Das gemeinsame Jubiläum wird am kommenden Samstag ab 14 Uhr mit einem Nachbarschaftsfest gefeiert – mit Livemusik von Potsdamer Bands und hoffentlich ohne größere Zwischenfälle: Denn bei der Einweihungsfeier im Sommer vor zehn Jahren wurde es einem Anwohner der Schulstraße zu laut. Mit einer Axt erschien der ältere Herr auf dem Fest und drohte, die Kabel der Tonanlage zu durchtrennen. „Ausgerechnet während der Rede von Matthias Platzeck“, erinnert sich Harder. Heute sei das Verhältnis zu den Nachbarn entspannt, so richtig laut werde es ohnehin selten.
An diesem Vormittag will eine Schulklasse aus der Herberge gerade abreisen, ansonsten ist es in dem Haus mit den vielen Vereinsbüros und der Geschäftsstelle des SJR ruhig. Vor drei Monaten übernahm Sozialpädagogin Katja Altenburg, zuvor beim Potsdamer Kinder- und Jugendbüro, die Geschäftsführung; Dirk Harder hat die Entwicklung dieses Areals in der Schulstraße 9, den Umbau der alten Schule zum Haus der Jugend und der Jugendherberge, komplett miterlebt – und auch die Zeit davor.
Denn als nach der Wende das Vorgänger-Haus in der Berliner Straße 49, die ehemalige Bezirks- und Kreisleitung der FDJ, zum Haus der Jugend umgewidmet wurde, war Harder auch dabei. An wilde Partys kann er sich erinnern, gefeiert wurde beispielsweise im „Café Cabana“ unterm Dach des heruntergekommenen Altbaus. Als das Haus auf dem Ufergrundstück am Tiefen See verkauft werden sollte, musste Ersatz her – und lange rangen der SJR, die Dachorganisation und Interessenvertretung von derzeit 24 Organisationen der freien Jugendhilfe, und die Stadt um eine Lösung. Damals war Jann Jakobs Jugendamtsleiter: Der heutige SPD-Oberbürgermeister habe großen Anteil daran, dass man nicht obdachlos wurde, sagt Harder noch heute. Viele Vereine hätten sonst die Nachwendejahre nicht überlebt, befürchtet er.

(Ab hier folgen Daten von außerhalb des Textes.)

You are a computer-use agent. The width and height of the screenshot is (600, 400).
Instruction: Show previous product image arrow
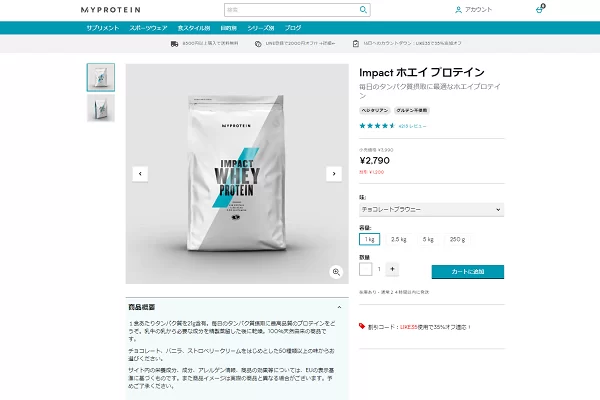(x=140, y=174)
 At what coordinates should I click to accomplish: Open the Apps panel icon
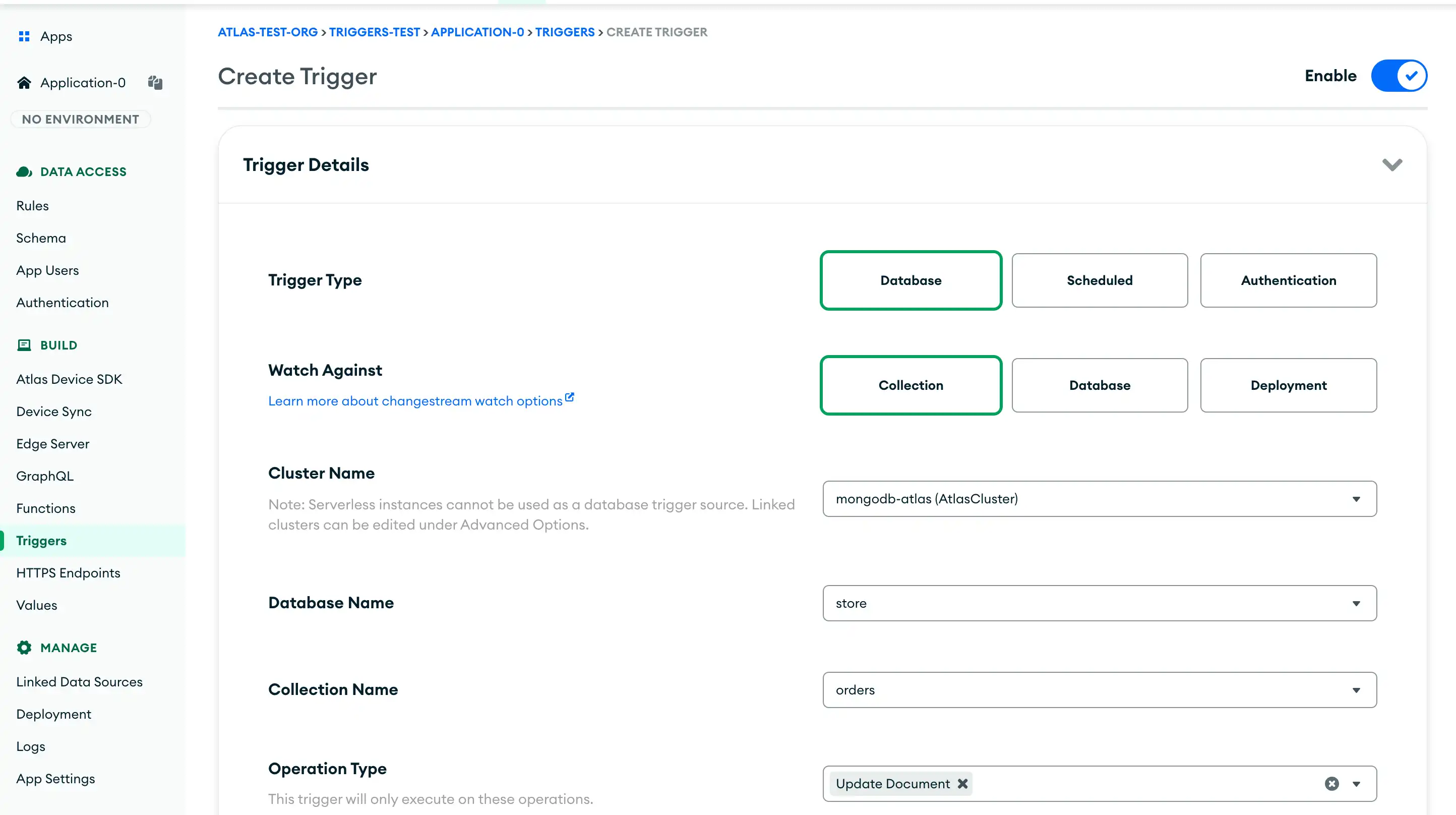(24, 36)
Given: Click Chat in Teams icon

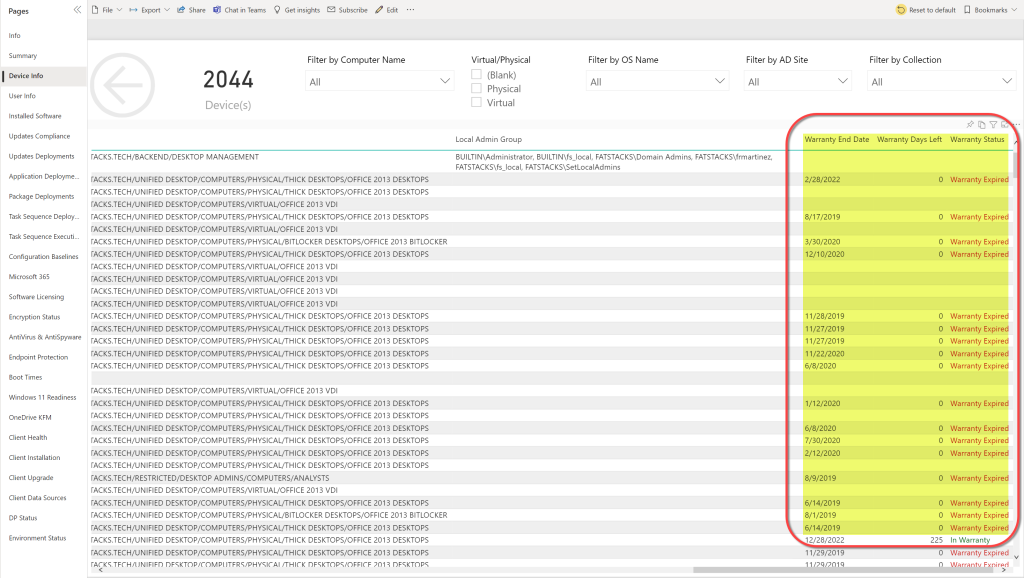Looking at the screenshot, I should pos(217,10).
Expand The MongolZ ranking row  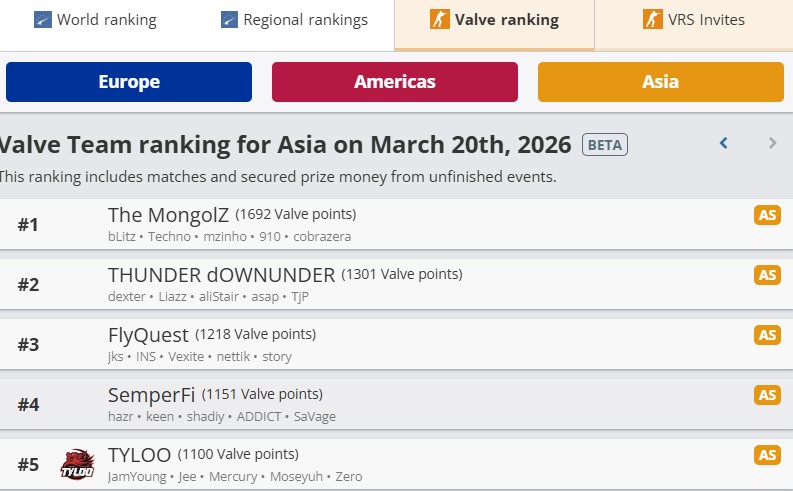point(400,224)
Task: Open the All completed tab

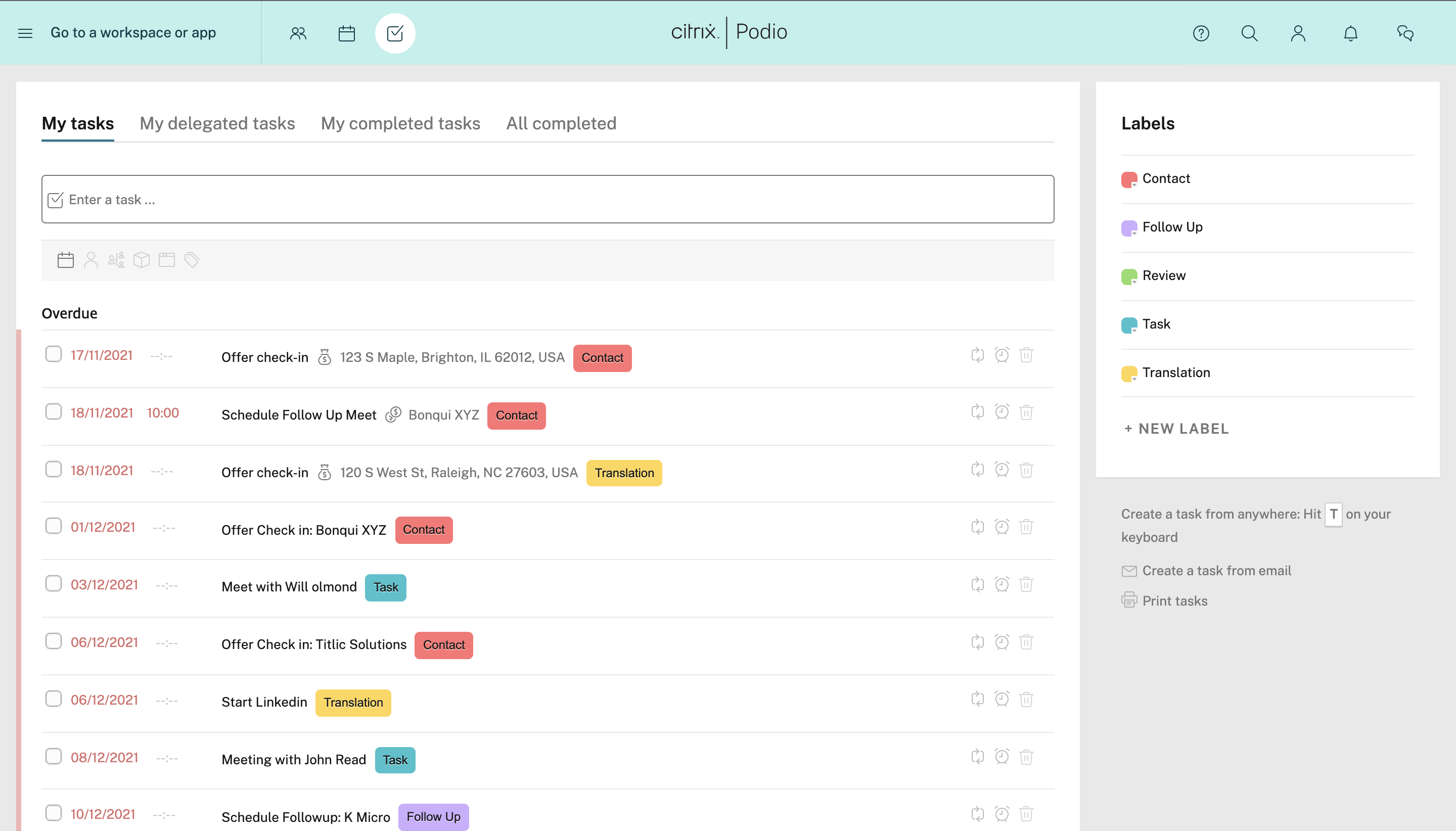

„Wir wollten im Stadtzentrum bleiben, uns nicht an den Rand drängen lassen“, sagt Harder. Ein Domizil in Drewitz oder am Stern lehnten die Nutzer ab. „Und dann wurde uns ganz ernsthaft die La Datscha angeboten, das kleine besetzte Haus am Havelufer – 100 Quadratmeter als Ersatz für 1800.“ Harder muss lachen. „Das haben wir als Verwaltungsposse angesehen“, sagt er. 1999 kam die leer stehende Grundschule neben dem Babelsberger Pfarrhaus ins Spiel. Ein „Das hätte auch Herr Semmelhaack gern gehabt“ kann sich Dirk Harder dazu nicht verkneifen. Denn die Stadt sicherte die Immobilie für die Jugendverbände. Der Jugendherbergsverband errichtete auf dem Gelände eine Herberge, dafür muss die Stadt nur noch die alte Schule als Haus der Jugend ausbauen. Für 30 Jahre zahlen die Nutzer lediglich Betriebskosten, „eine Win-win-Situation für beide Seiten“, findet Harder.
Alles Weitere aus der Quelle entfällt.